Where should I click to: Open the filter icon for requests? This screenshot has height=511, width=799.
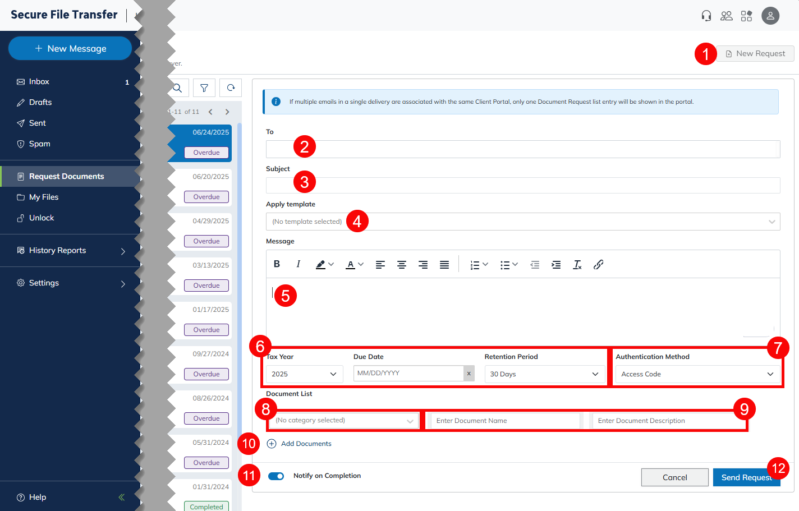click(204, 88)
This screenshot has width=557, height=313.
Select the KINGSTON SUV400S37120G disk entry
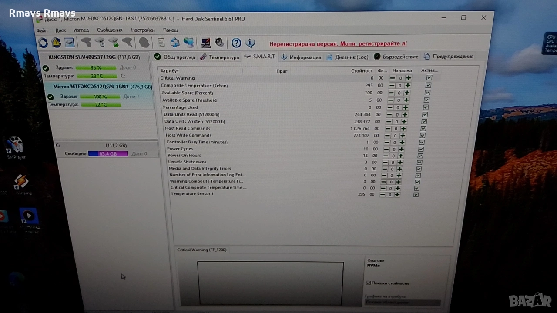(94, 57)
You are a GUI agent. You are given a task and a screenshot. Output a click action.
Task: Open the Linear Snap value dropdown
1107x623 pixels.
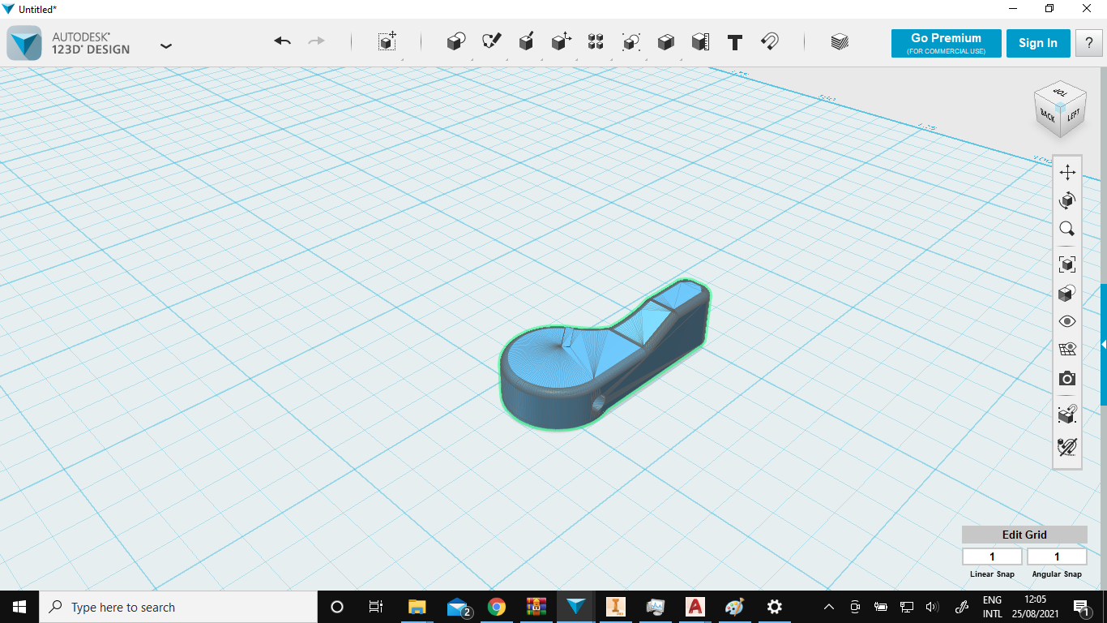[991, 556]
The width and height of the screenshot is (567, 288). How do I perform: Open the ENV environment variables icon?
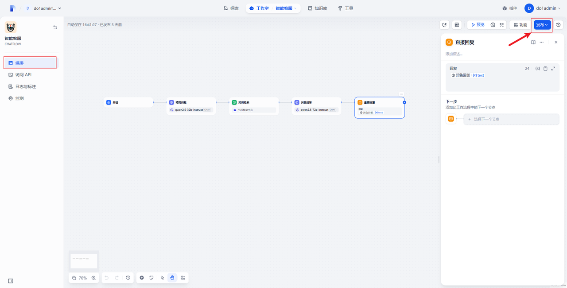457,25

_ _ _

ACTION ITEM>
Reproduce exactly and only the lines from the one with "The width and" through the final line of the records above, inclusive. Pictures must be left out.

WRITTEN SOLUTION>
The width and height of the screenshot is (567, 288). How do I perform: Open the ENV environment variables icon?
457,25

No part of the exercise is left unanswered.